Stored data
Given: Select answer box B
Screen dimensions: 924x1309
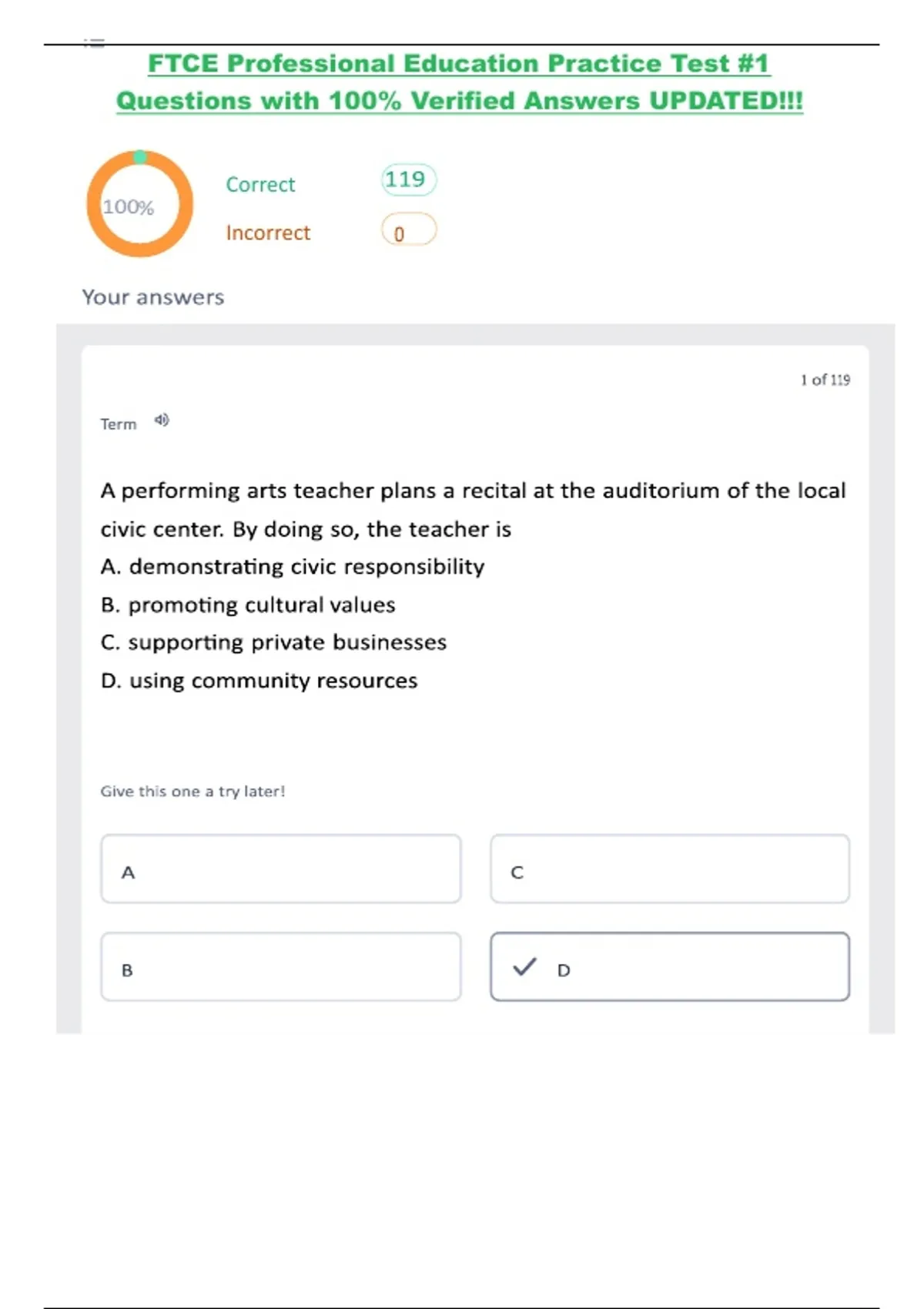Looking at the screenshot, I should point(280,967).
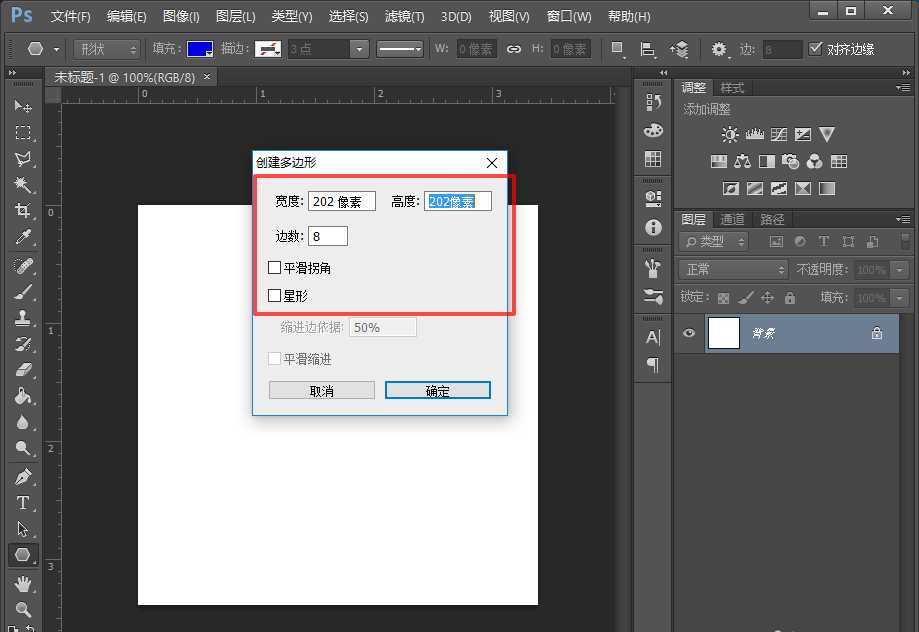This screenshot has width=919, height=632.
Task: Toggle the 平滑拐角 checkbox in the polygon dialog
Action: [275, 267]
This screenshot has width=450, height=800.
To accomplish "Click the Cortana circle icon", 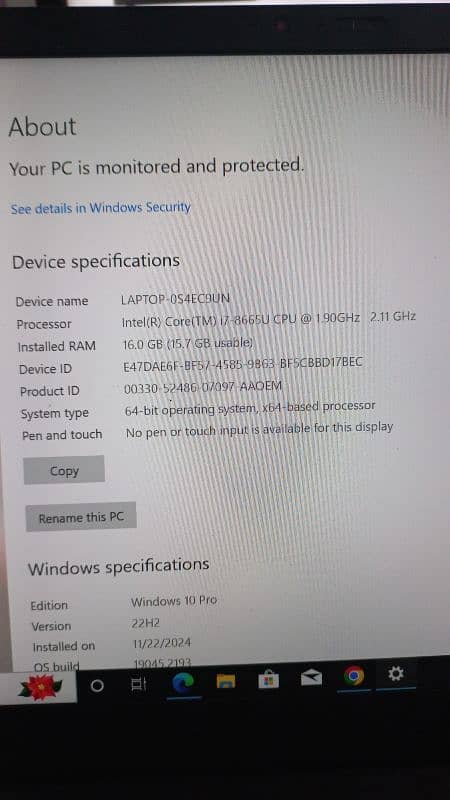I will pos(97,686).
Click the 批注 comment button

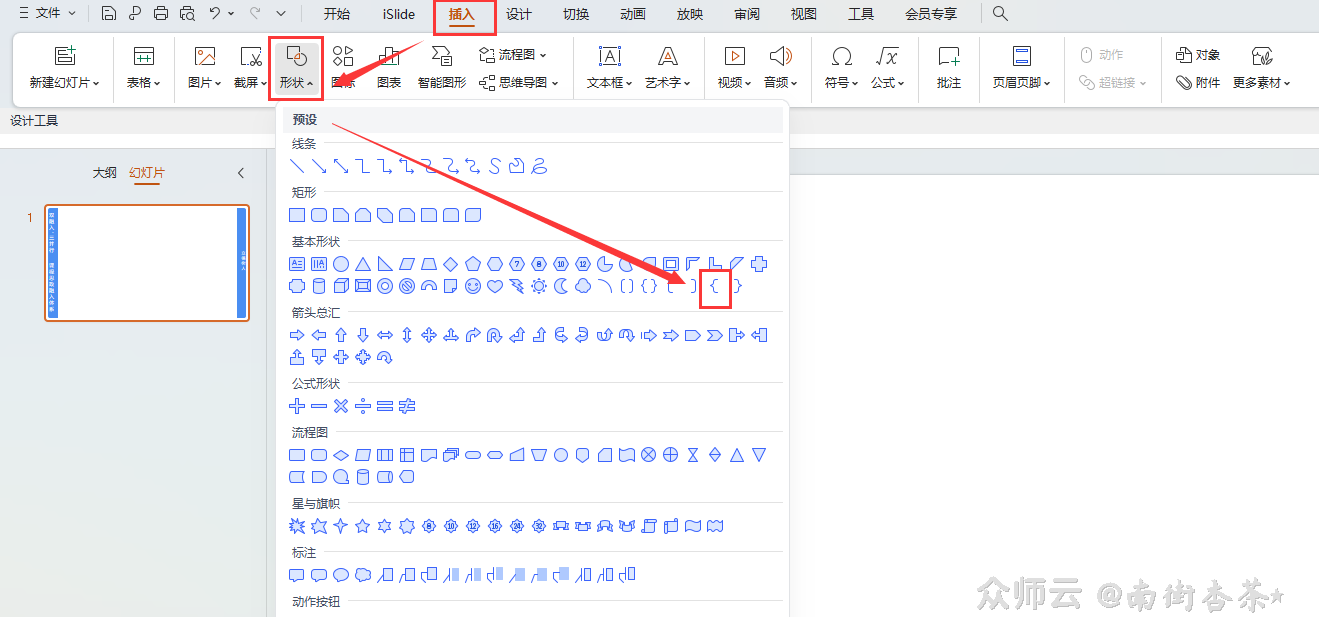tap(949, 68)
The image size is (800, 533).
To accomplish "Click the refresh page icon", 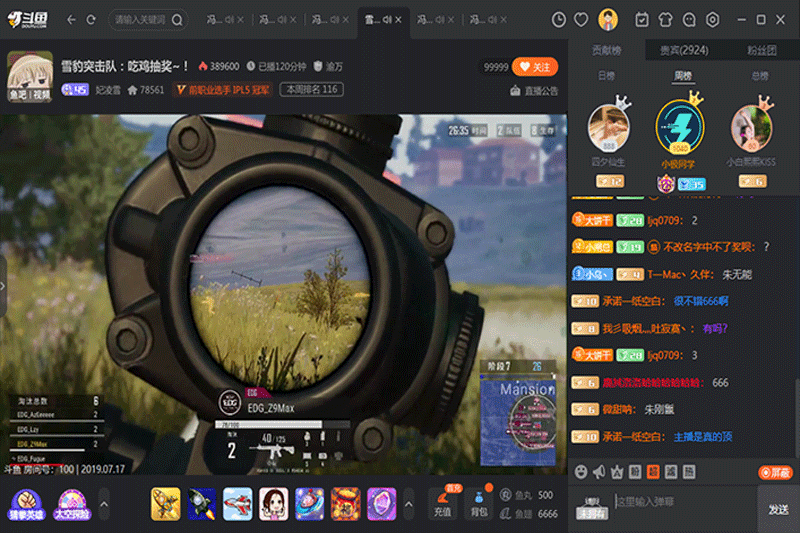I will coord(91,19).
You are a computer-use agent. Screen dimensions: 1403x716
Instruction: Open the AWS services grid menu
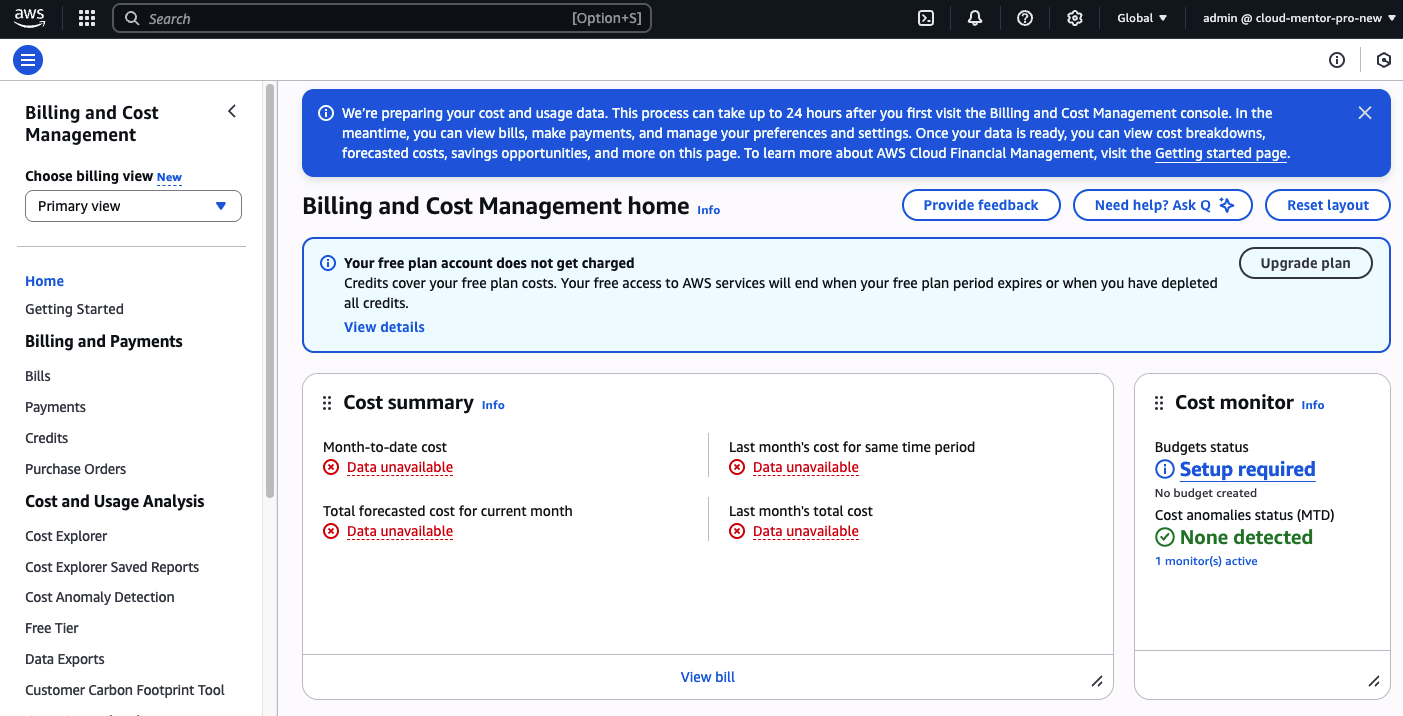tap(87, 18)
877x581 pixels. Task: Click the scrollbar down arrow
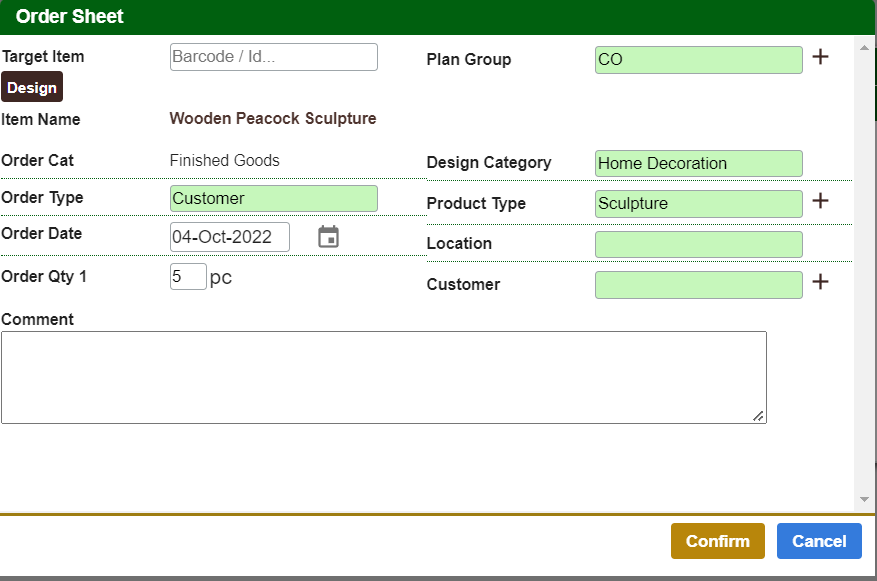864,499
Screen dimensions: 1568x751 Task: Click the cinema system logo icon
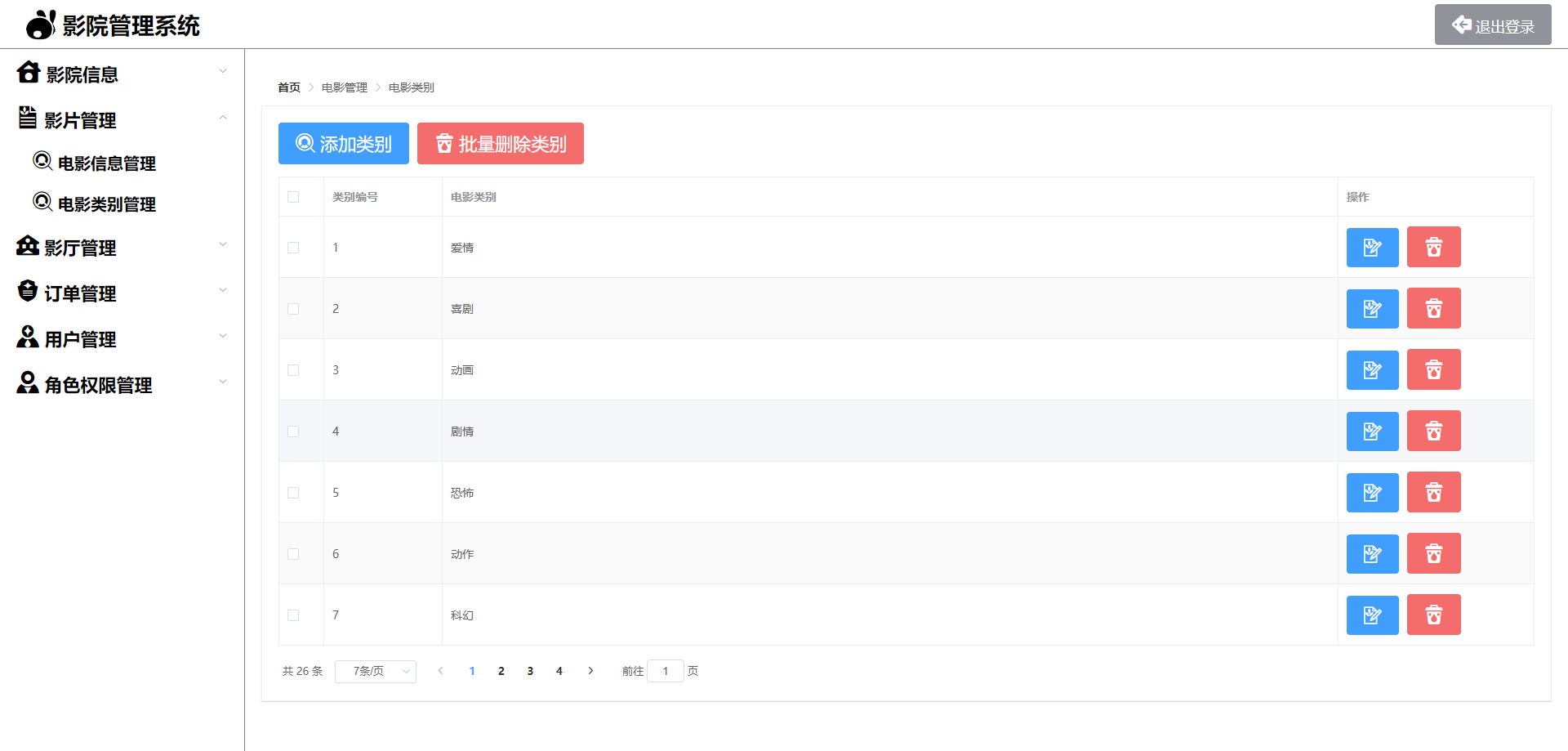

• _What the task asks_: Take the line that holds "Instruction: Open the AWS services grid menu" as the start and the last line of the data as the end. Copy only those lines exactly, both ends included, except the pictures.

• _Answer for this exercise_:
Instruction: Open the AWS services grid menu
tap(87, 18)
877x581 pixels. Task: Click the scrollbar down arrow
864,499
Screen dimensions: 1568x751 Task: Click the cinema system logo icon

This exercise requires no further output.